Fintech, mengapa harus lahir di zaman now?? Seberapa penting dan pengaruh kehadiran nya berdampak pada model bisnis dan industri jasa keuangan di Indonesia.

Sebagai negara dengan populasi terbesar di Asia Tenggara dan terbesar keempat di dunia, Indonesia merupakan pasar besar bagi fintech. Menurut Indonesia’s Fintech Association (IFA), jumlah pemain fintech di Indonesia tumbuh 78% pada tahun 2015-2016. Sampai November 2016, IFA mencatat sekitar 135 hingga 140 perusahaan startup yang terdata.

Kehadiran fintech di Indonesia diperkuat dengan momentum pertambahan jumlah middle-class and affluent consumer (MAC) yang diprediksi oleh Boston Consulting Group (BCG) akan melonjak dari 74 juta orang pada 2013, menjadi 141 juta orang pada 2020. MAC merupakan kelompok masyarakat yang secara sosial-ekonomi akan mulai menggunakan uangnya antara lain untuk kebutuhan rumah tangga, kendaraan dan layanan keuangan.

Fintech sendiri lahir dikarenakan adanya revolusi industry ke IV, mengutip dari pendapat Klaus Schwab menjelaskan bahwa revolusi indutri ke empat ditandai oleh revolusi digital yang secara fundamental mengubah cara hidup, cara kerja dan cara berinteraksi satu sama lain. Revolusi digital mengubah wajah semua industri di seluruh negara. Terjadi transformasi besar-besaran disemua lini  dari mulai sistem produksi, manajemen dan tatakelola industry. Berbagai inovasi baru bermunculan dan berhasil mengubah, mengganti dan memperbaruhi model bisnis, struktur dan lingkungan kompetisi. Dicelah celah inovasi dan transformasi tersebut muncullah fintech ( financial technology) dengan sasaran bidik adalah mengarahkan industri jasa  keuangan pada model bisnis baru.

Gelombang fintech tak terbendung. Fintech menjadi tren dari  lahirnya perusahaan-perusahaan yang menyediakan teknologi untuk memfasilitasi layanan keuangan (startup) secara independen di luar lembaga keuangan konvensional. Hingga 2015, Silicon Valley Bank mencatat volume investasi pada fintech di dunia mencapai lebih dari US$12 miliar. Siapa saja yang mampu berinovasi dengan menciptakan aplikasi baru layanan keuangan berbasis teknologi, maka serta merta menjadi pemain fintech. Pergeseran pun terjadi dari bank driven menjadi consumer driven, yang membuka ruang bagi sedemikian banyak pemain baru di sektor jasa keuangan. Kini fintech menjadi isu dunia yang menyerap perhatian para pelaku ekonomi, khususnya di industri jasa keuangan.

DAFTAR TUGAS —
[A] Menurut kutipan tentang fintech di atas, berapa persen pertumbuhan jumlah pemain fintech di Indonesia pada tahun 2015-2016 menurut IFA?
[B] Tolong lanjutkan kutipan tentang fintech di atas, mulai setelah kalimat terakhirnya.

DATA TERCATAT —
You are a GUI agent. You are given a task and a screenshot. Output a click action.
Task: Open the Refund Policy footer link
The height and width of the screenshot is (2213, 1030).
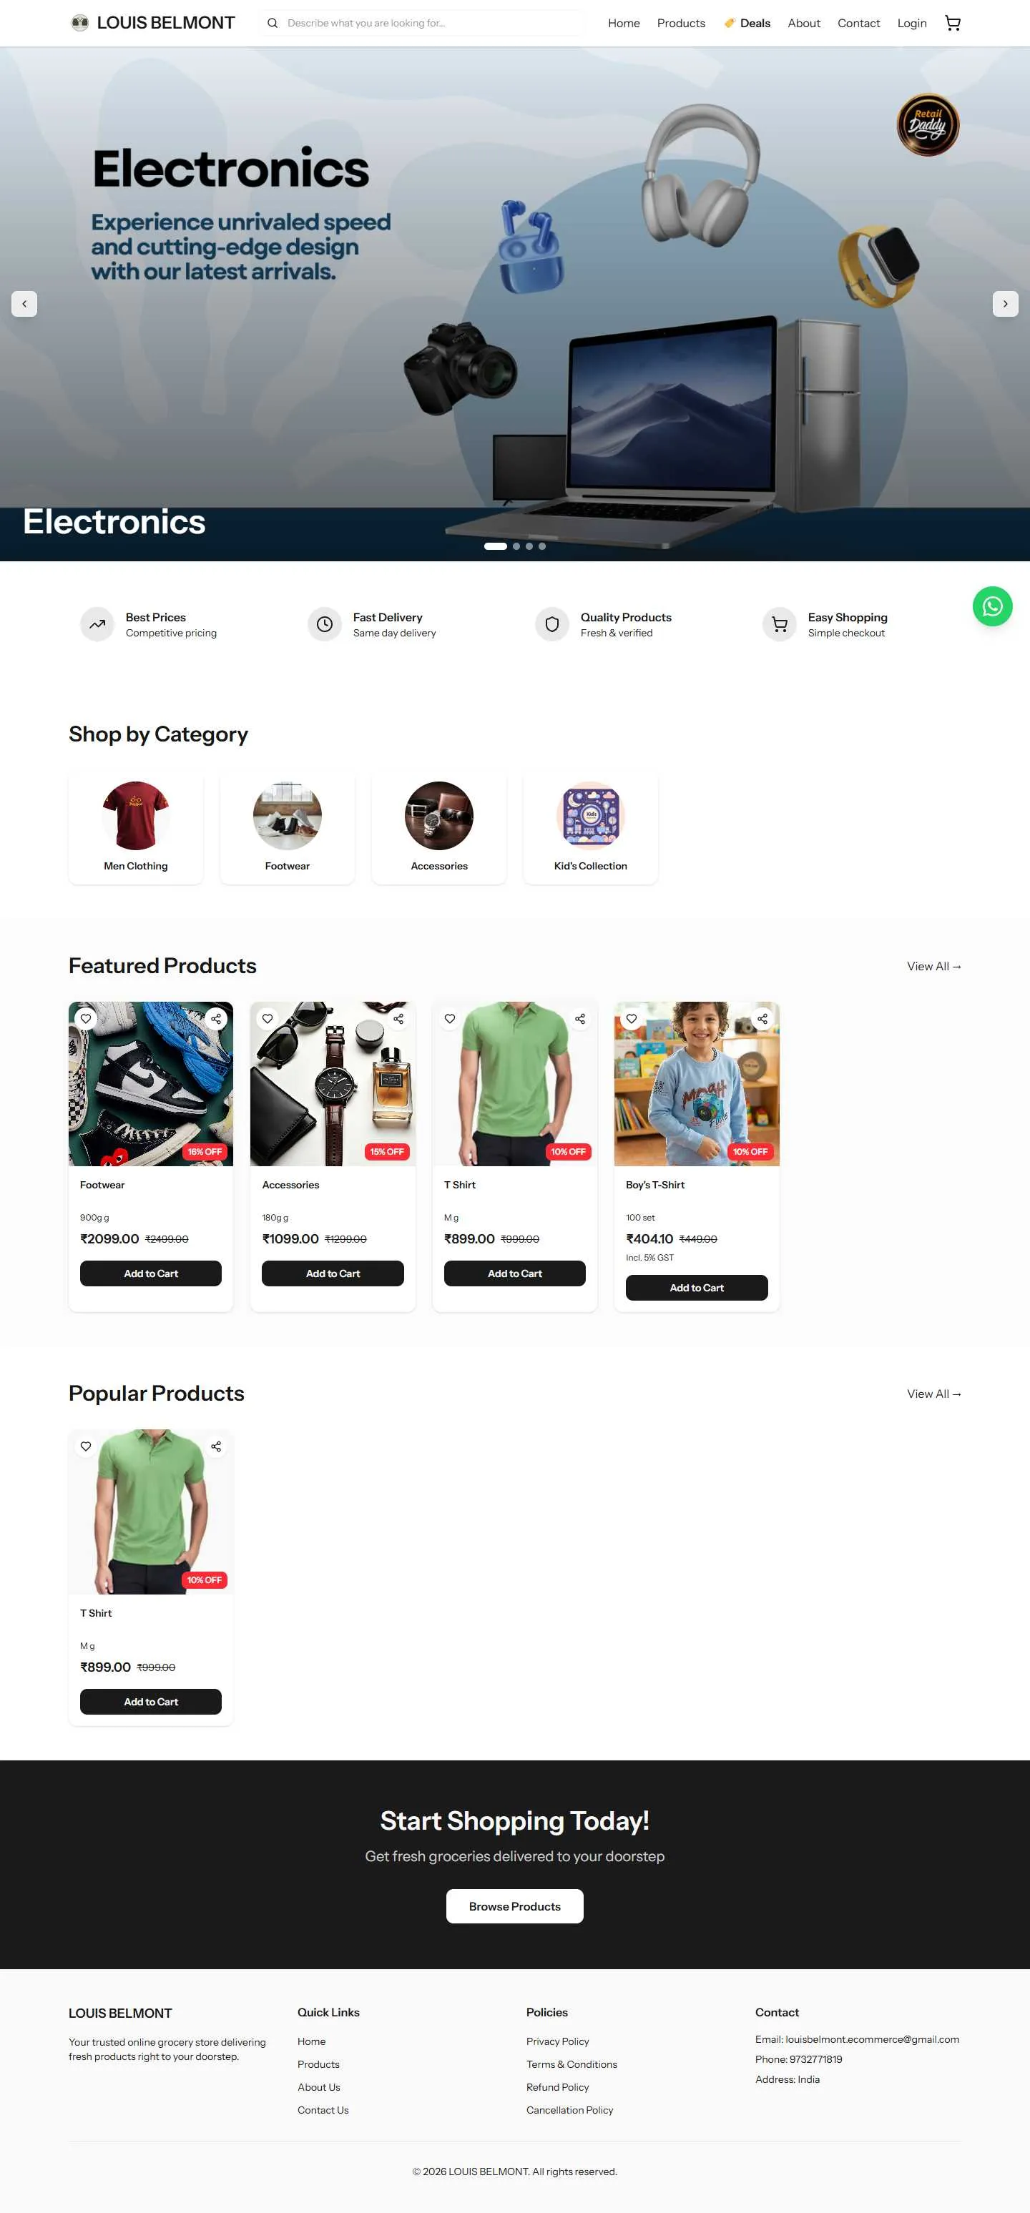pos(558,2087)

HASIL BERURUTAN —
[A] Jumlah pemain fintech di Indonesia tumbuh 78% pada tahun 2015-2016.

[B]
Di Indonesia, gelombang Fintech kehadiran nya disambut baik oleh pemerintah. Menurut, Presiden Joko Widodo ini adalah sebuah terobosan baru, diharapkan  fintech dapat berperan untuk meningkatkan inklusi keuangan dengan  memfasilitasi pembiayaan usaha mikro dan mengkoneksikan kebutuhan pembiayaan usaha di berbagai penjuru tanah air.

Menteri Perencanaan Pembangunan Nasional/Kepala Badan Perencanaan Pembangunan Nasional Prof. Bambang Brodjonegoro menjelaskan bahwa ada tiga prioritas pembangunan yang dapat digerakkan melalui pemanfaatan fintech. Pertama, mobilisasi modal untuk meningkatkan aktivitas ekonomi kelompok masyarakat yang kurang terlayani, seperti Masyarakat Berpenghasilan Rendah (MBR) dan UKM. Kedua, mobilisasi dana yang ada di masyarakat untuk membiayai infrastruktur dasar seperti sanitasi dan listrik. Ketiga, mobilisasi dana untuk mendorong pembangunan infrastruktur yang berkelanjutan, seperti pembiayaan inovasi penting untuk meningkatkan produksi pertanian dan perikanan.

OJK juga mendukung pertumbuhan lembaga jasa keuangan berbasis teknologi informasi sehingga dapat lebih berkontribusi terhadap perekonomian nasional, dengan menerbitkan  Peraturan OJK Nomor 77/POJK.01/2016 Tentang Layanan Pinjam Meminjam Uang Berbasis Teknologi Informasi atau Peer-to-Peer (P2P) Lending. Menurut data OJK, kini terdapat 165 perusahaan startup di Indonesia. Sebanyak 17% di segmen P2P Lending, 43% di sistem pembayaran, dan sisanya berbentuk agregator,crowdfunding dan lainnya. Pada tahun 2017. sekitar 40 perusahaan startup tengah dalam proses pendaftaran. OJK menargetkan 50 perusahaan startup terdaftar pada akhir tahun 2017.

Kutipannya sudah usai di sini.